TEXT SEGMENT -

########

Re: Hash Indexes

From: Amit Kapila <amit(dot)kapila16(at)gmail(dot)com>
To: Robert Haas <robertmhaas(at)gmail(dot)com>
Cc: Jesper Pedersen <jesper(dot)pedersen(at)redhat(dot)com>, Jeff Janes <jeff(dot)janes(at)gmail(dot)com>, Mithun Cy <mithun(dot)cy(at)enterprisedb(dot)com>, pgsql-hackers <pgsql-hackers(at)postgresql(dot)org>
Subject: Re: Hash Indexes
Date: 2016-11-03 10:25:54
Message-ID: CAA4eK1+_YxN9ZygOJZ=mx0XdULS0kg_teX4WZd=ewewnmZCWPA@mail.gmail.com
Views: Raw Message | Whole Thread | Download mbox | Resend email
Thread:
Lists: pgsql-hackers

On Wed, Nov 2, 2016 at 6:39 AM, Robert Haas <robertmhaas(at)gmail(dot)com> wrote:
> On Mon, Oct 24, 2016 at 10:30 AM, Amit Kapila <amit(dot)kapila16(at)gmail(dot)com> wrote:
>> [ new patches ]
>
> I looked over parts of this today, mostly the hashinsert.c changes.
>
> + /*
> + * Copy bucket mapping info now; The comment in _hash_expandtable where
> + * we copy this information and calls _hash_splitbucket explains why this
> + * is OK.
> + */
>
> So, I went and tried to find the comments to which this comment is
> referring and didn't have much luck.
>

I guess you have just tried to find it in the patch. However, the
comment I am referring above is an existing comment in
_hash_expandtable(). Refer below comment:
/*
* Copy bucket mapping info now; this saves re-accessing the meta page
* inside _hash_splitbucket's inner loop. ...

> At the point this code is
> running, we have a pin but no lock on the metapage, so this is only
> safe if changing any of these fields requires a cleanup lock on the
> metapage. If that's true,
>

No that's not true, we need just Exclusive content lock to update
those fields and these fields should be copied when we have Share
content lock on metapage. In version-8 of patch, it was correct, but
in last version, it seems during code re-arrangement, I have moved it.
I will change it such that these values are copied under matapage
share content lock. I think moving it just before the preceding for
loop should be okay, let me know if you think otherwise.

> + nblkno = _hash_get_newblk(rel, pageopaque);
>
> I think this is not a great name for this function. It's not clear
> what "new blocks" refers to, exactly. I suggest
> FIND_SPLIT_BUCKET(metap, bucket) or OLD_BUCKET_TO_NEW_BUCKET(metap,
> bucket) returning a new bucket number. I think that macro can be
> defined as something like this: bucket + (1 <<
> (fls(metap->hashm_maxbucket) - 1)).

########

COLLECTED DATA -

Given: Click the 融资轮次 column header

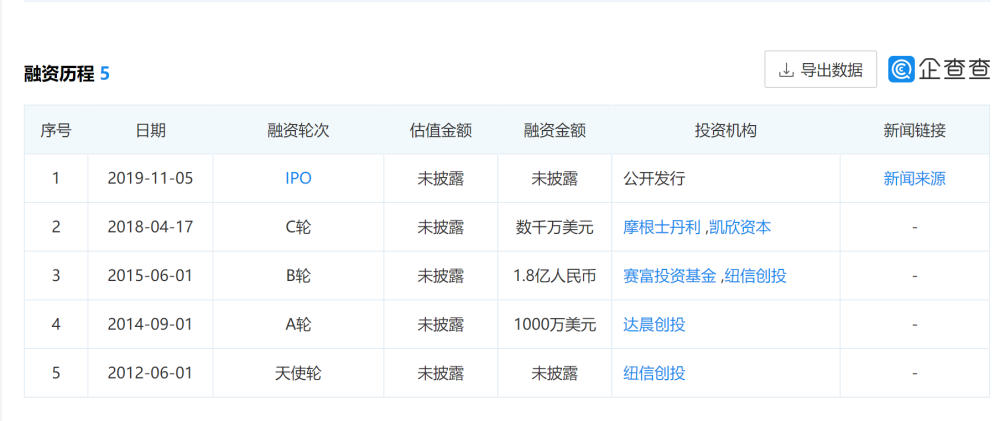Looking at the screenshot, I should [x=298, y=130].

########

WRITTEN EXERCISE - Rewrite the passage of the hash index email that begins with "I will change" and ends with "you think otherwise.", putting "fine" wherever "okay" appears.

OUTPUT BELOW -
I will change it such that these values are copied under matapage
share content lock. I think moving it just before the preceding for
loop should be fine, let me know if you think otherwise.